Regex to replace single backslashes, excluding those followed by certain chars

You need to watch out for an escaped backslash, followed by a single backslash. Or better: an uneven number of successive backslashes. In that case, you need to keep the even number of backslashes intact, and only replace the last one (if not followed by a / or {).

You can do that with the following regex:

(?<!\\)(?:((\\\\)*)\\)(?![\\/{])

and replace it with:

$1

where the first match group is the first even number of backslashes that were matched.

A short explanation:

(?<!\\)          # looking behind, there can't be a '\'
(?:((\\\\)*)\\)  # match an uneven number of backslashes and store the even number in group 1
(?![\\/{])       # looking ahead, there can't be a '\', '/' or '{'

In plain ENglish that would read:

match an uneven number of back-slashes, (?:((\\\\)*)\\), not followed by \\ or { or /, (?![\\/{]), and not preceded by a backslash (?<!\\).

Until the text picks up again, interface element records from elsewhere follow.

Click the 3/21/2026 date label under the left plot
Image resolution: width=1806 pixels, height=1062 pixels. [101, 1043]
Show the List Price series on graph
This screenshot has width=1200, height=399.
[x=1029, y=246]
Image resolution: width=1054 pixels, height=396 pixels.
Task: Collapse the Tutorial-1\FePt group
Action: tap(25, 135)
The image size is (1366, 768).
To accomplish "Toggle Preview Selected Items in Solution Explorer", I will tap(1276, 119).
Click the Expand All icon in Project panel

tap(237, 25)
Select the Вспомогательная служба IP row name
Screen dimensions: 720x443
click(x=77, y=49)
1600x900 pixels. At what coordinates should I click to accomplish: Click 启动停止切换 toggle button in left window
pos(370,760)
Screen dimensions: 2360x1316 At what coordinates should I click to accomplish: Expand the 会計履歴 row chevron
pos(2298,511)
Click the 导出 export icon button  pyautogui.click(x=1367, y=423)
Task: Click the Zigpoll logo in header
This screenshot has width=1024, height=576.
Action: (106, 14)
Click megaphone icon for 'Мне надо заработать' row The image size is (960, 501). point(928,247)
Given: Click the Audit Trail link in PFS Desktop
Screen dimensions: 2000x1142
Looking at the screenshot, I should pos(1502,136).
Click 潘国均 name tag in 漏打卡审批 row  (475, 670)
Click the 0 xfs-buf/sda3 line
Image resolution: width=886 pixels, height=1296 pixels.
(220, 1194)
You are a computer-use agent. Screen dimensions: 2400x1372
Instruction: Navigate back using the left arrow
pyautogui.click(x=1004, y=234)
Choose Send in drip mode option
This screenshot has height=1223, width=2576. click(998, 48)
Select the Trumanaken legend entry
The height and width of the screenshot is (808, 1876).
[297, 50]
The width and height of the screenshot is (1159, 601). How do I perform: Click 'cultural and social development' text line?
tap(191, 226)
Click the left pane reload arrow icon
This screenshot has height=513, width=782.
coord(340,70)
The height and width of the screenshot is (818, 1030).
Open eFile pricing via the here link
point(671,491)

A demo in Java (remember that the backslashes are double escaped!):

String s = "baz\\\\\\foo\\bar\\\\batz\\/hi";
System.out.println(s);
System.out.println(s.replaceAll("(?<!\\\\)(?:((\\\\\\\\)*)\\\\)(?![\\\\/{])", "$1"));

which will print:

baz\\\foo\bar\\batz\/hi
baz\\foobar\\batz\/hi

EDIT

And a solution that does not need look-behinds would look like:

([^\\])((\\\\)*)\\(?![\\/{])

and is replaced by:

$1$2

where $1 is the non-backslash char at the start, and $2 is the even (or zero) number of backslashes following that non-backslash char.